Both Jay and Acid Reign have both made their predictions for the coming season. There's no way I'm walking out on that plank. My prognostication skills are limited to 4am phone calls to Miss Cleo and to the odd tabloid story prediction about Lindsay Lohan. Suffice it to say that I'm cautiously optimistic, but know that we have a lot of holes to fill. That being said, there's a lot more going on in our sport as the season countdown begins to near.



Kevin over at Fanblogs nails it with a fantasy list of neutral-site games in a host of different exotic locales. Witness:



Tennessee vs Virginia Tech at Bristol Motor Speedway

Army vs Navy on the National Mall in Washington DC

Texas vs Southern Cal at Estadio Azteca in Mexico City

Illinois vs Northwestern at Wrigley Field

Florida vs Notre Dame at Wembley Stadium in London

Auburn vs Alabama at Talladega Superspeedway


Can you imagine 165,000 at Talladega for an Iron Bowl? What if they could do that every 5th year or so? Who wouldn't relish the thought of slamming the Tide into the wall in turn 3 the 3rd quarter? Do you think Eli Gold might get a little confused during the broadcast? Yea, I think he would, too.



Looks like Auburn will pick up previous FSU recruit Aubrey Phillips, who recently lashed out at Seminole line coach Rick Trickett (no relation to Dick Trickle, but try saying it three times fast) and the entire program. The 3-star prospect from Olive Branch, MS had originally selected Florida State over Auburn in a close call, but now calls that decision "a grave mistake" and leaves a few choice words for his former position coach. There's a chance that the 6'4" 345 lb Phillips may get to play for us this fall if a special waiver is granted in respect to the recent sanctions brought down on the Seminole Program recently for infractions.

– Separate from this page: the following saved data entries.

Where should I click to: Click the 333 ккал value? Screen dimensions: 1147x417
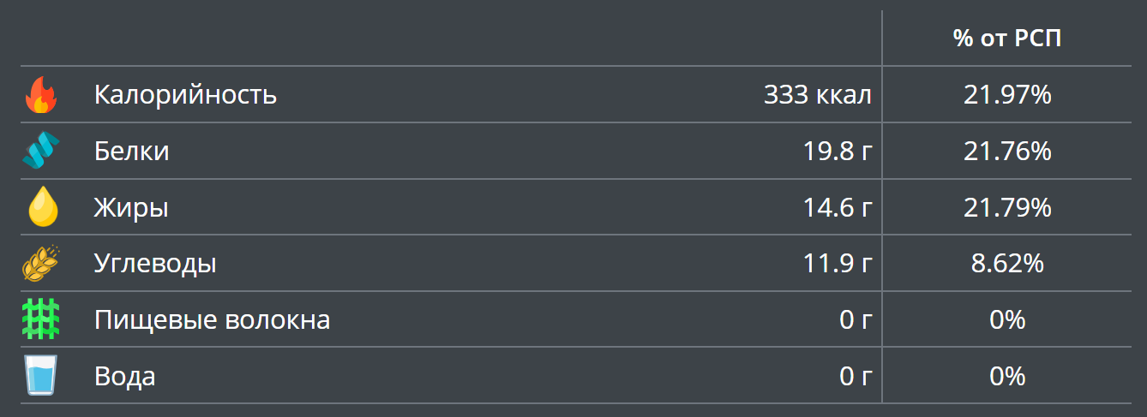[817, 95]
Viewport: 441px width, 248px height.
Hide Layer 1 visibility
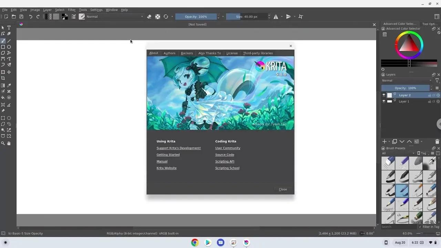coord(384,101)
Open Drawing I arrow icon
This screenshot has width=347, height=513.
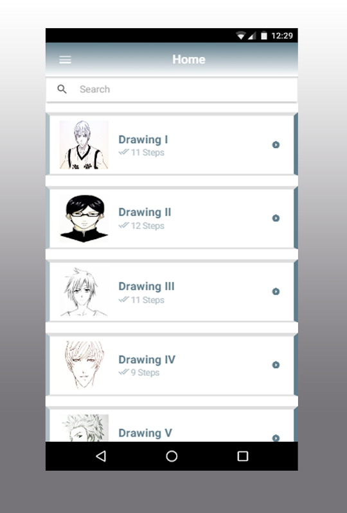point(276,145)
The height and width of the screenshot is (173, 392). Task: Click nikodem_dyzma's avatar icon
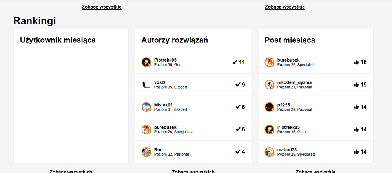pyautogui.click(x=269, y=84)
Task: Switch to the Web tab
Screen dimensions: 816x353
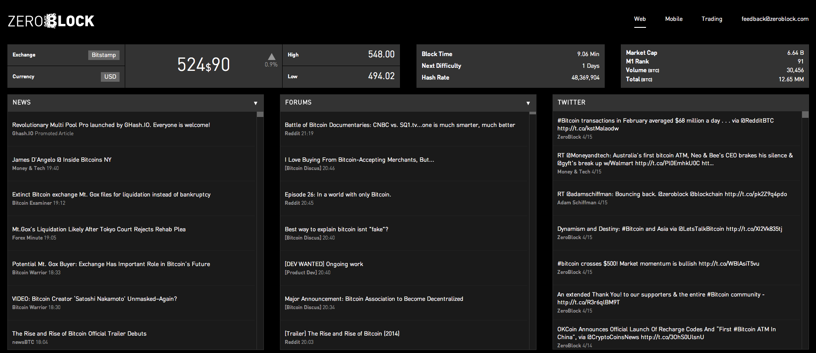Action: 639,19
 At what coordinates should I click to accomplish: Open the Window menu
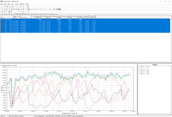(x=22, y=4)
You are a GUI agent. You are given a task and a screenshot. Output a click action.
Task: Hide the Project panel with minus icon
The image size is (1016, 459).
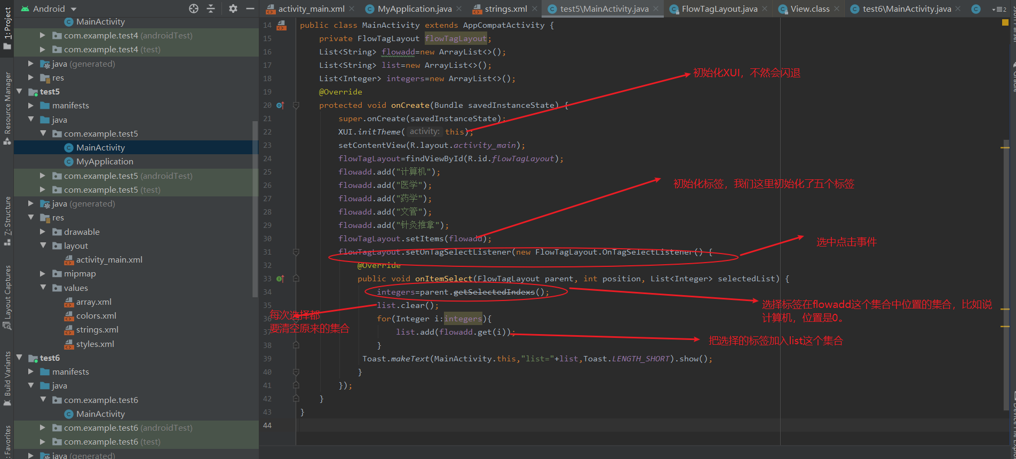point(250,9)
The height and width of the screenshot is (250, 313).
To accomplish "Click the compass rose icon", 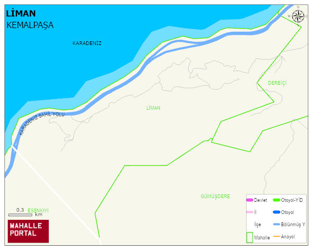I will (x=298, y=16).
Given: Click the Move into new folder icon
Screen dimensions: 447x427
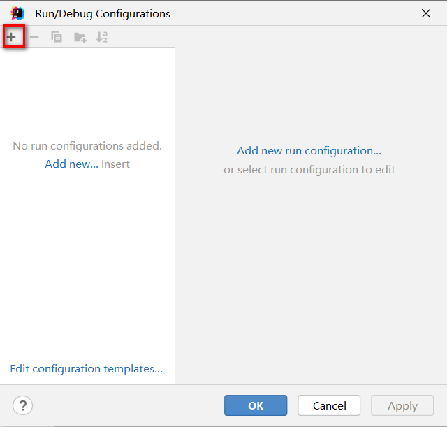Looking at the screenshot, I should [x=80, y=37].
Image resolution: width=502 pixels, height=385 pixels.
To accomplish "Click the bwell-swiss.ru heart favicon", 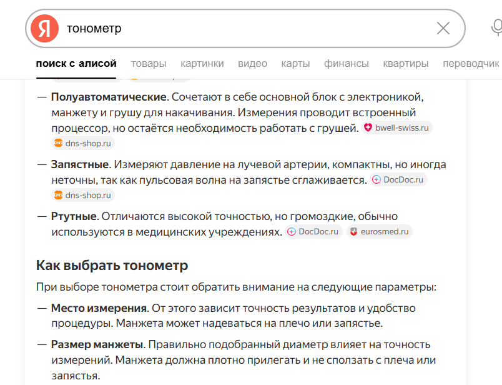I will coord(368,128).
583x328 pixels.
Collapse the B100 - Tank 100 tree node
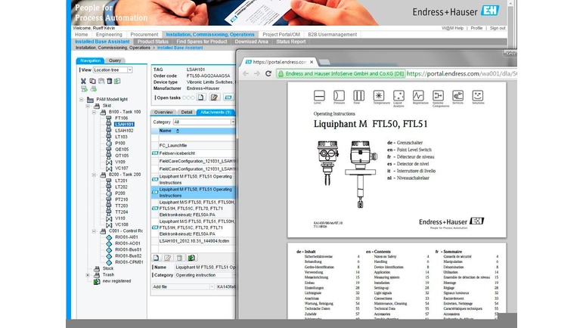[94, 112]

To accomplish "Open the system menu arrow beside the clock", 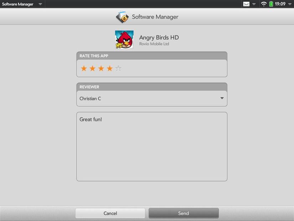I will (289, 4).
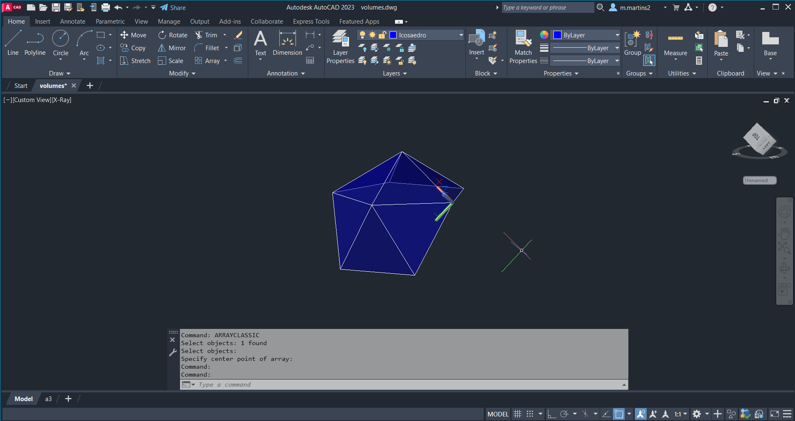Open the a3 layout tab

48,399
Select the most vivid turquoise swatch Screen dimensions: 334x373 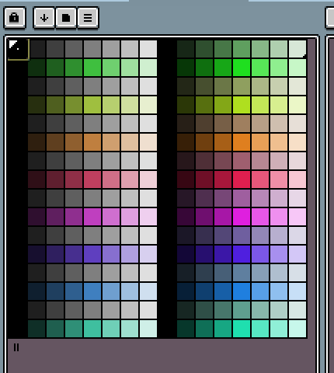tap(242, 329)
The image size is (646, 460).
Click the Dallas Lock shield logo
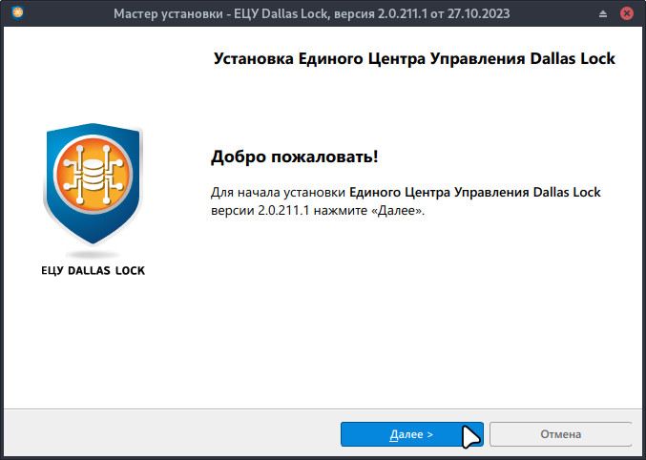[x=92, y=186]
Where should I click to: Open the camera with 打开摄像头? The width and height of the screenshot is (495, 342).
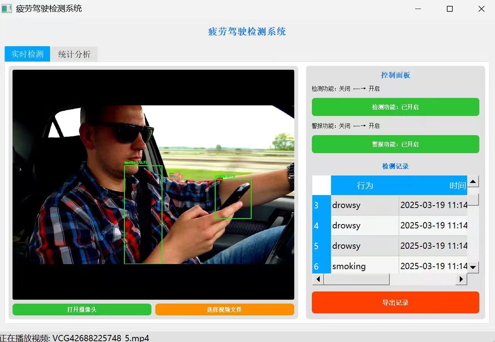pos(82,309)
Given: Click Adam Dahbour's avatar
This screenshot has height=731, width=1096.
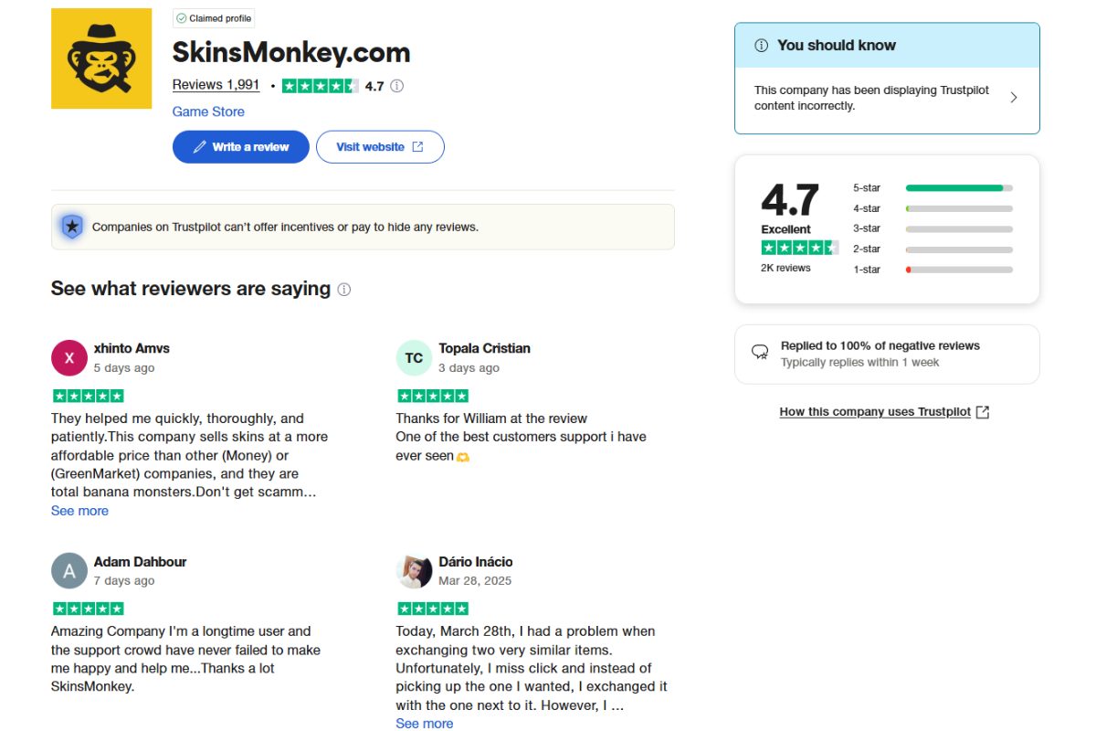Looking at the screenshot, I should pyautogui.click(x=69, y=570).
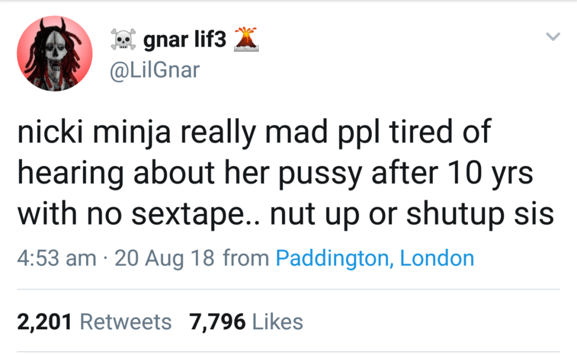This screenshot has height=355, width=577.
Task: Click the last line starting "with no sextape"
Action: pyautogui.click(x=285, y=214)
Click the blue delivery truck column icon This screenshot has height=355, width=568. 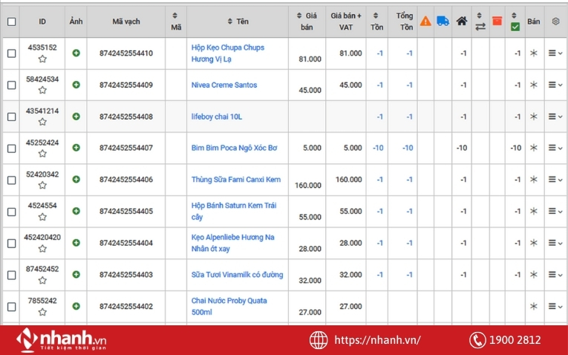[443, 22]
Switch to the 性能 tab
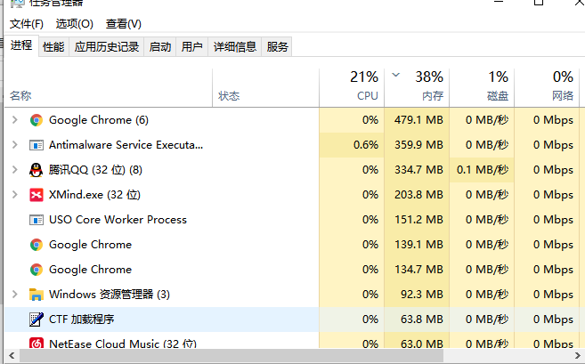Viewport: 585px width, 364px height. pyautogui.click(x=53, y=47)
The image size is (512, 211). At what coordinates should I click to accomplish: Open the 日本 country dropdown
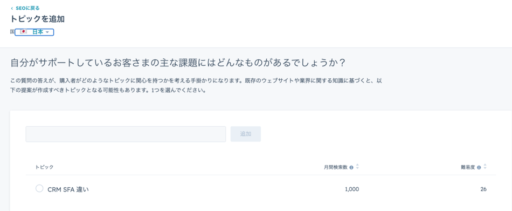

And from the news of the unbelievable, there is now footage on the internet that was secretly taken of ESPN sideline reporter and Gator grad Erin Andrews naked in her hotel room. Although out for a few days, the story has picked up credence since ESPN's lawyers have sent notice out to quash anyone caught disseminating the footage and promising prosecution to the anonymous (for now) peephole photographer who performed the dastardly deed. I've seen it, and although grainy, there is no doubt that it is her. Before you make comments, just think about how you would feel if film of your wife, daughter or girlfriend got out.

Thursday, July 2, 2009

Happy 4th of July!!!




This holiday always reminds me of the story of the dependency that had an uprising against it's colonial master, fought a bloody six year guerilla-style campaign against them and only finally won it's revolution with the help of European money and the military might of one of the two superpowers in the world, who was looking to fight a proxy battle against their arch-enemy. A few years after winning the fight, the country placed their first leader into power--just shortly after even adopting a written constitution. They struggled whether or not to declare him a de-facto monarch, and named the newly formed capital city after him. And it happened in the new world. And which banana republic was this? The United States of America.